→ What you will do
Exact reproduction, images excluded: write out the records below.

Items from a data source:
>>>
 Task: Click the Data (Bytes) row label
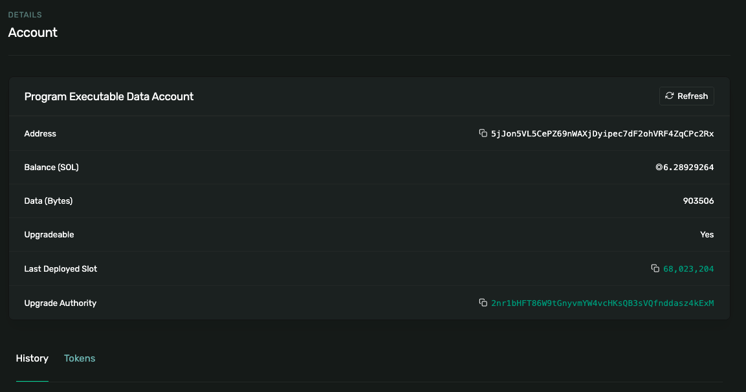click(49, 201)
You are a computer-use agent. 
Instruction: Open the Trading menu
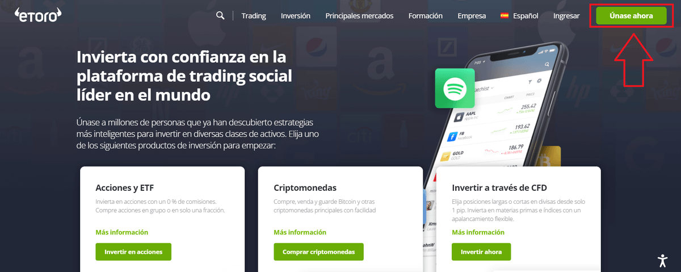pyautogui.click(x=254, y=16)
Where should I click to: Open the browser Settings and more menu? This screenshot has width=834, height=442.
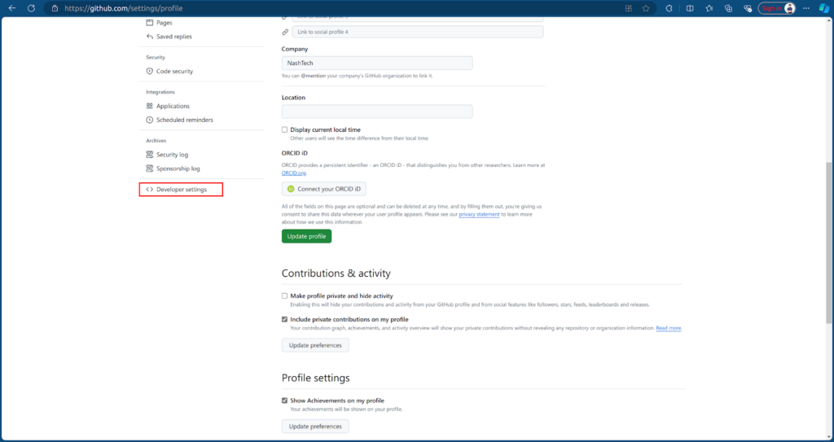pyautogui.click(x=806, y=8)
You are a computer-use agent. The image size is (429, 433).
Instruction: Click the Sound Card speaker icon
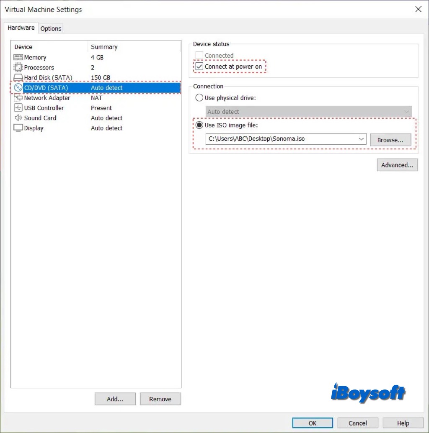click(18, 118)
<<<
→ Your response
 Task: Click the Data (Bytes) row label
click(49, 201)
You are a computer-use agent. 
Instruction: Open the Trading menu
pyautogui.click(x=254, y=16)
Where should I click to: Open the browser Settings and more menu? This screenshot has width=834, height=442.
pyautogui.click(x=806, y=8)
You are a computer-use agent. The image size is (429, 433).
Instruction: Click the Sound Card speaker icon
click(18, 118)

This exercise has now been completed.